Myelitis

How to Cite This Chapter: Chagla Z, Przyjałkowski W. Myelitis. McMaster Textbook of Internal Medicine. Kraków: Medycyna Praktyczna. https://empendium.com/mcmtextbook/chapter/B31.II.18.6.3. Accessed November 21, 2024.
Last Updated: September 29, 2018
Last Reviewed: May 1, 2019
Chapter Information

Definition, Etiology, PathogenesisTop

Myelitis is an inflammatory process involving the nervous tissue of the spinal cord. It is caused by the presence of microorganisms in the tissue. The most common causative factor is a viral infection, including infections caused by enteroviruses (coxsackieviruses A and B, echovirus, poliovirus, enteroviruses type 70 and 71), herpesviruses (herpes simplex virus [HSV], varicella-zoster virus [VZV], cytomegalovirus [CMV], Epstein-Barr virus [EBV]), and HIV. Myelitis may develop in the course of neuroborreliosis, leptospirosis, neurosyphilis, and central nervous system (CNS) tuberculosis.

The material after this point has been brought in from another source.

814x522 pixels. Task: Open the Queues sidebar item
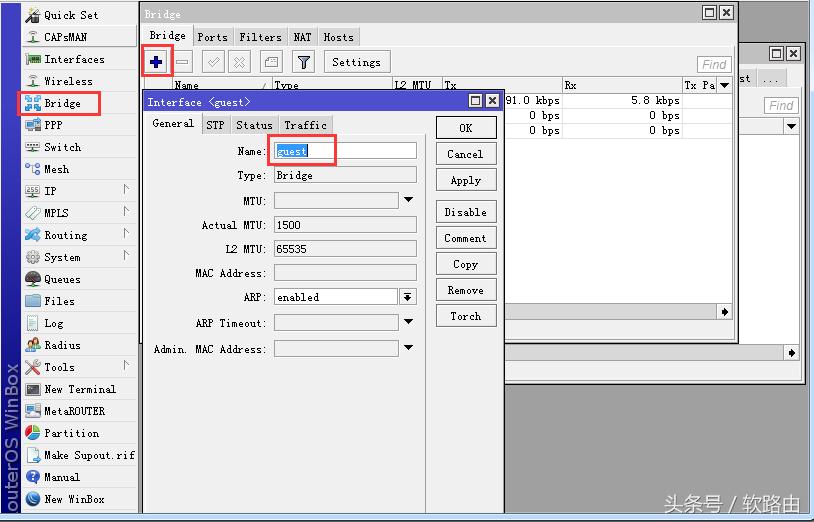(62, 279)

Clinical Features and Natural HistoryTop

The presenting symptom may be weakness, back pain, or both.

1. Involvement of anterior horn cells: Currently, etiologic factors are predominantly enteroviruses. The involvement manifests as acute progressive asymmetric flaccid paralysis, which usually affects all extremities, is associated with muscle weakness, persists for several days, and is accompanied by fever and myalgia. No sensory deficits are present. Bulbar involvement may lead to dysphagia and respiratory failure.

2. Transverse myelitis: Ascending flaccid paralysis, sensory deficits, and sphincter dysfunction.

3. Myelitis in the course of meningitis, encephalitis, or meningoencephalitis: A combination of signs and symptoms typical for the respective clinical syndrome. In some patients features of a particular viral disease may also be present (although their absence does not exclude viral myelitis).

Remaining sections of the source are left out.